Die übrigen Listen umfassen Gottheiten, Verkörperungen, Sternbilder, Gegenstände (z. B. der Bogen des Odysseus), historische Stätten und Völker (sowohl Hades als auch Elysium sind verzeichnet!), sowie Autoren und Werke. Das Ganze schließt ab mit einer Reihe von Tabellen und zwei Karten. Die Tabellen geben in graphischer Form Überblicke über die wichtigsten Geschlechter, einschließlich der Göttergeschlechter. Will man z. B. wissen, wie sich die Argonauten zeitlich zum Trojanischen Krieg verhalten, kann man in der großen Tabelle "Contemporaries" nachsehen, einer chronologischen Aufstellung wichtiger Namen und Ereignisse, vom Chaos bis hin zu Tarquinius Superbus, mit Angabe der Jahreszahlen. Die Tabellen sind recht kompliziert, und es ist schwierig, deren Verwendbarkeit direkt zu beurteilen; jedoch sind alle Namen ebenfalls in der genealogischen Liste verzeichnet. Die eine der beiden Karten zeigt die Herkunft der Achaier und Trojaner sowie ihrer Verbündeten, die andere die Rückzüge der homerischen Helden (nostoi).
In allen wesentlichen Teilen wirkt dieser originelle Reiseführer in die Welt der Mythen zuverlässig und mit Sicherheit sehr brauchbar, z. B. bei der Lektüre griechischer Tragödien. Man findet schnell Aufschluß darüber, welche Bedeutung hinter einem Namen steckt und was die wichtigste Quelle ist. Daß die Epitheta der Gottheiten fehlen, muß akzeptiert werden, da die Genealogie im Vordergrund steht; eine Vollständigkeit in diesem Punkt würde vorausgesetzt haben, daß die Inschriften im Quellenmaterial enthalten sind. Doch hätte man gerne etwas über die Auswahl der Texte gewußt, warum fehlt z. B. Propertius? Zwei kleinere Anmerkungen sind anzubringen: für die Gestalten der römischen Mythologie wird die griechische Namensform nicht angegeben, auch dann nicht, wenn die Quelle griechisch ist, so z. B. für Romus. Das Literaturverzeichnis kann den Eindruck erwecken, daß gewisse fragmentarisch bewahrt gebliebene Werke, wie das Epos Cypria, vollständig erhalten sind.
(Übersetzt aus dem Schwedischen von Marion Hantke)
A reader's review at Amazon
"This book is verily a jewel !" Reviewer from Denmark, May 28, 2002.

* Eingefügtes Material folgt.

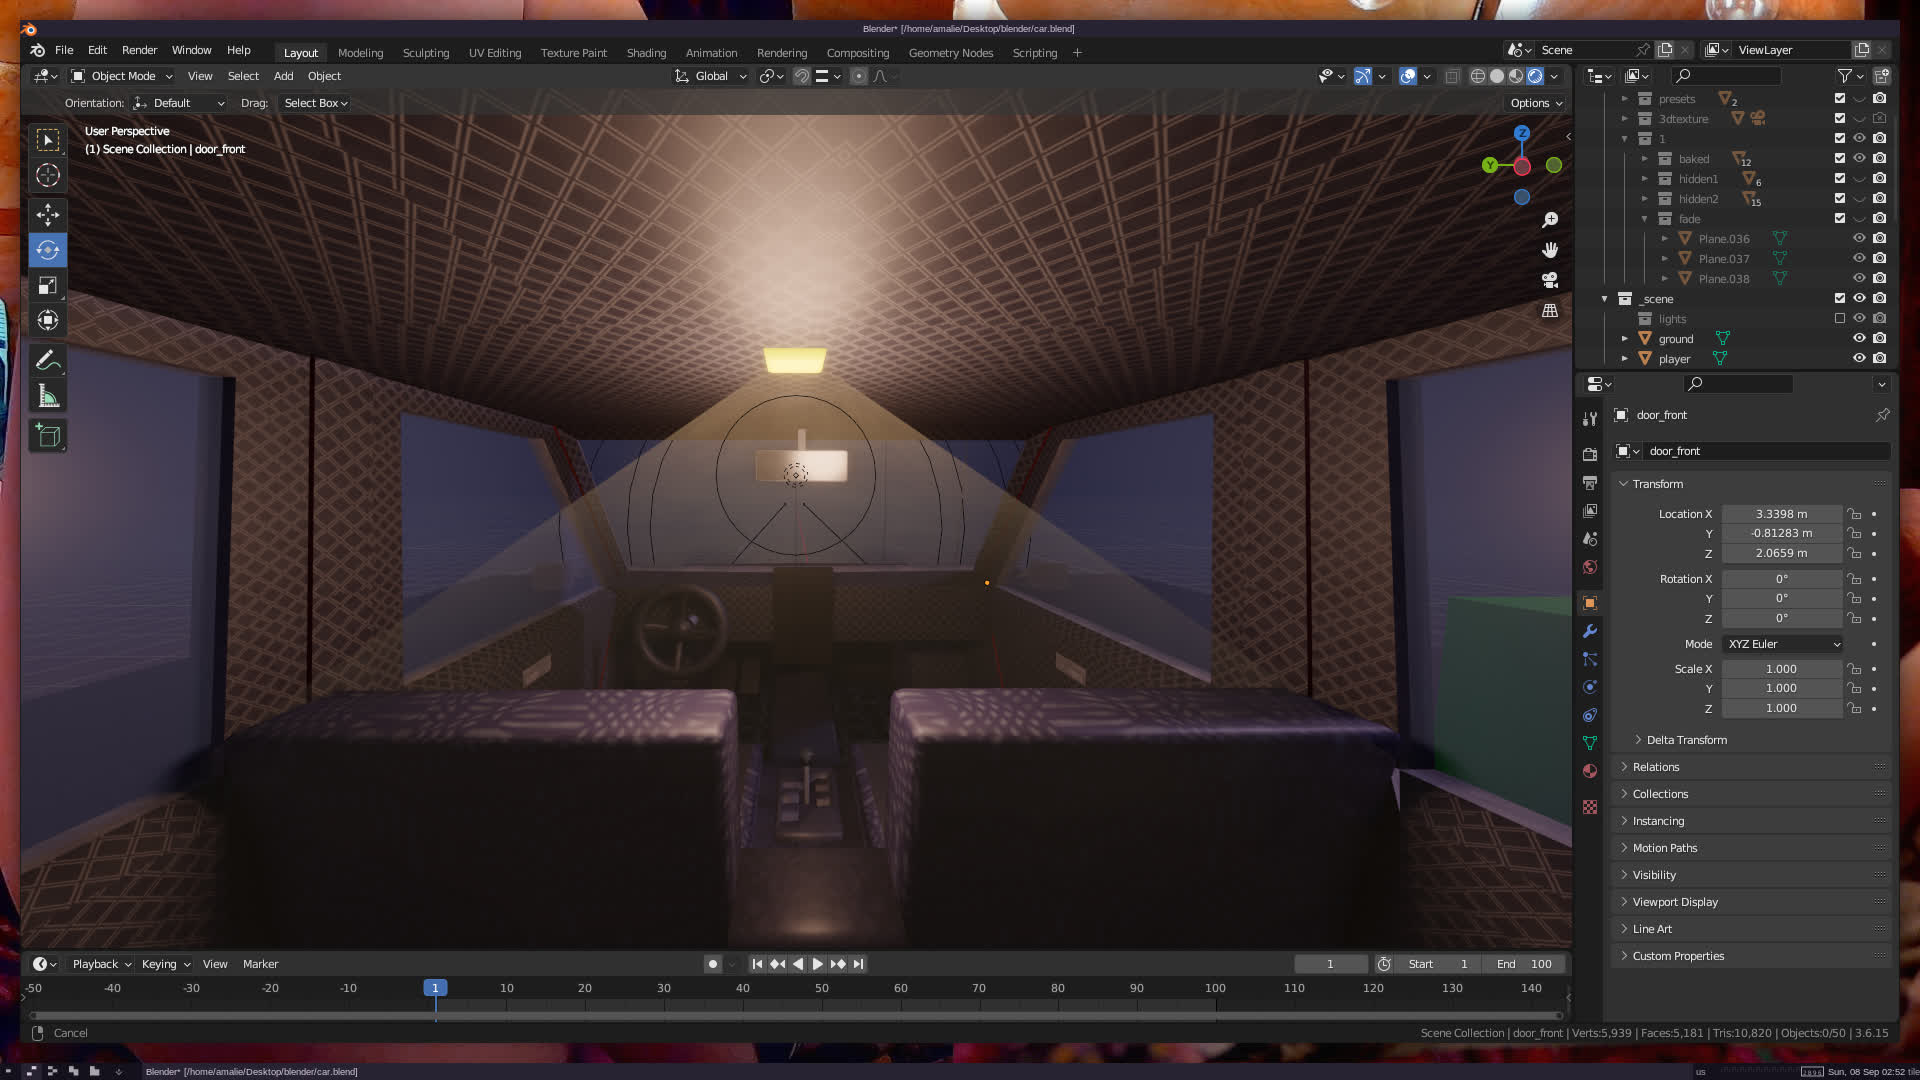This screenshot has height=1080, width=1920.
Task: Hide the ground object with eye icon
Action: [x=1859, y=338]
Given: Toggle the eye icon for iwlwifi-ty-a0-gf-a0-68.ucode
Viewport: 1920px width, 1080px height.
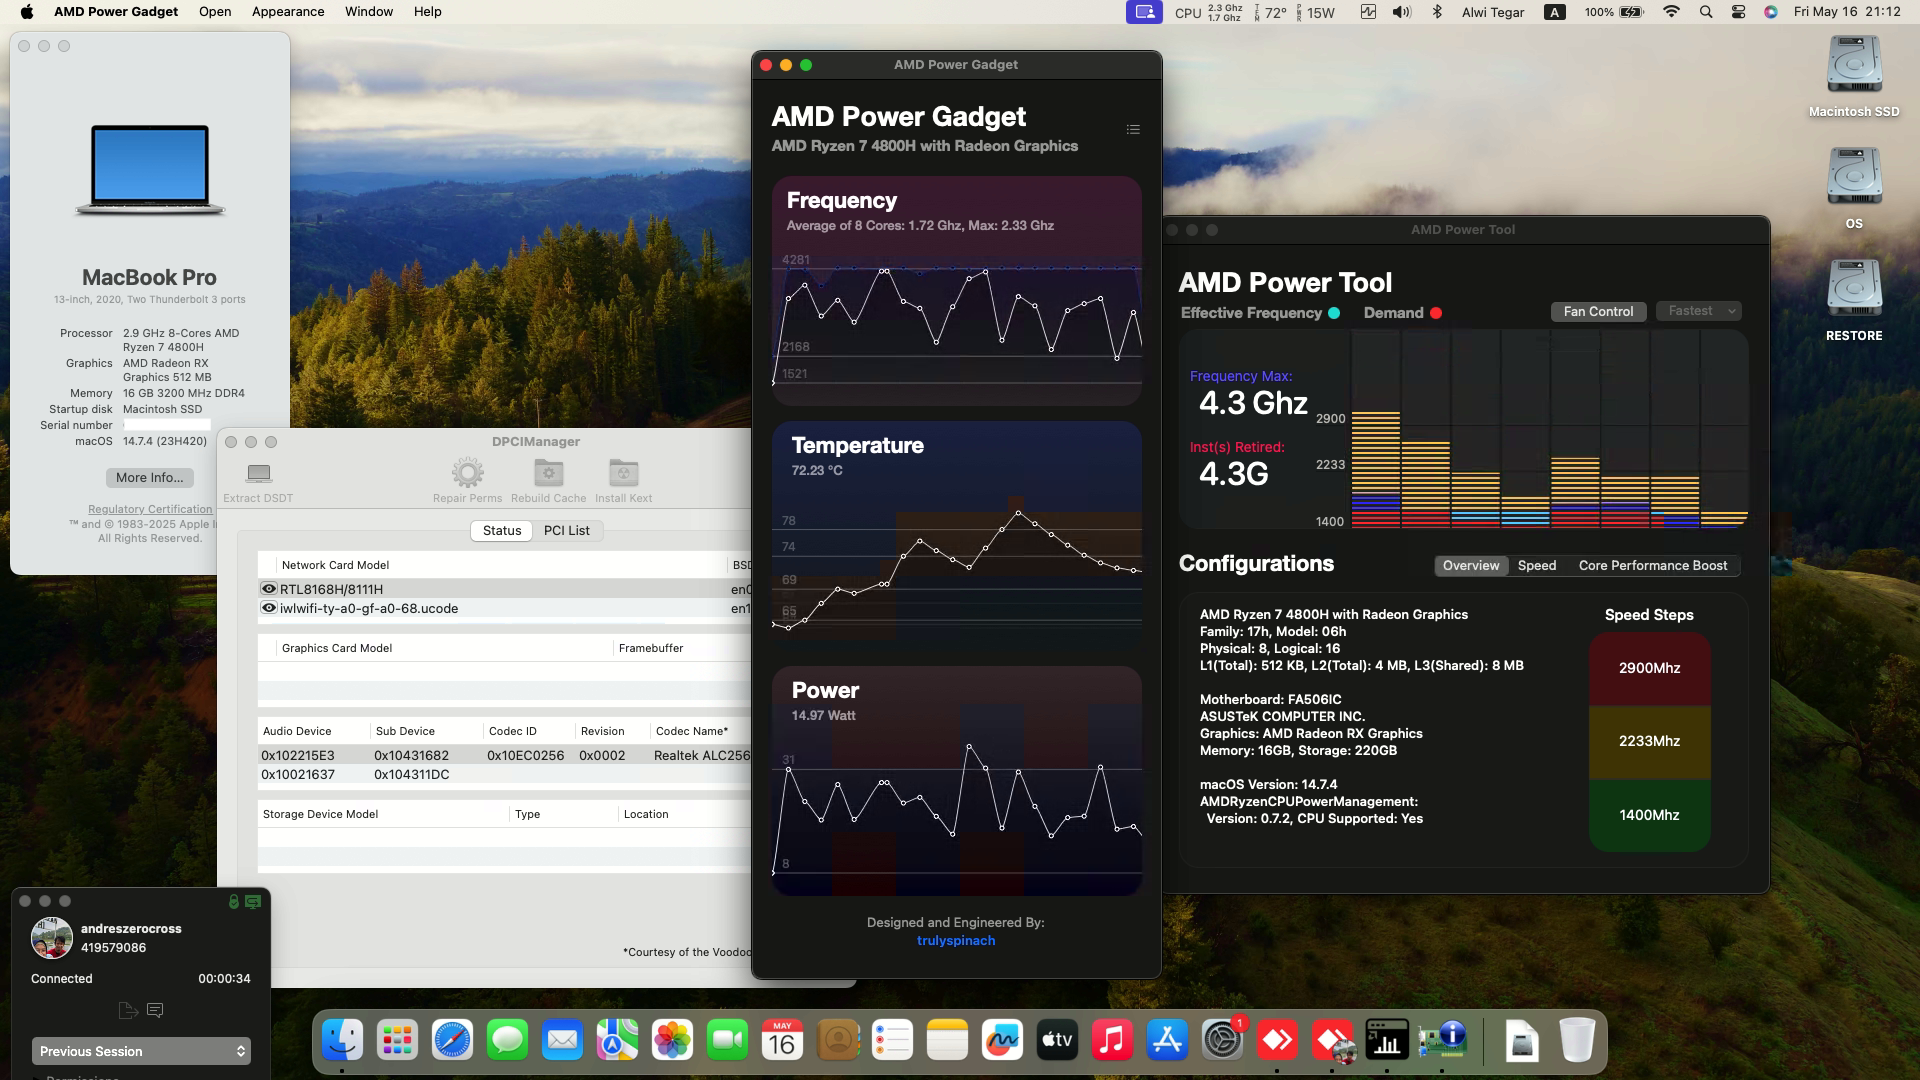Looking at the screenshot, I should (268, 608).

This book is a dictionary taking a genealogical approach to Greek Mythology. This means, that it is concerned with how the various Gods, creatures and men are related to each other. This is structured and explained through a large and detailed dictionary along with numerous visual family trees. Each entry in the dictionary contains the name (mostly in both its English and Greek form), a small description, the family ties (parents, men/wife(s), children), as well as stating places in the body of classical literature where the person appears. The book is very valuable both for quick reference and for more lengthy studies of family ties.

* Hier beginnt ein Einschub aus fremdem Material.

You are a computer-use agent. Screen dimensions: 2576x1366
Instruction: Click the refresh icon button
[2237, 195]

It is perhaps not the first book you should buy about Greek Mythology, since it does not hold in length retellings of the Greek myths. It is, however, definitely the book you should buy as soon as you are ready for a both general and detailed overview of the characters and the literature of Greek Mythology.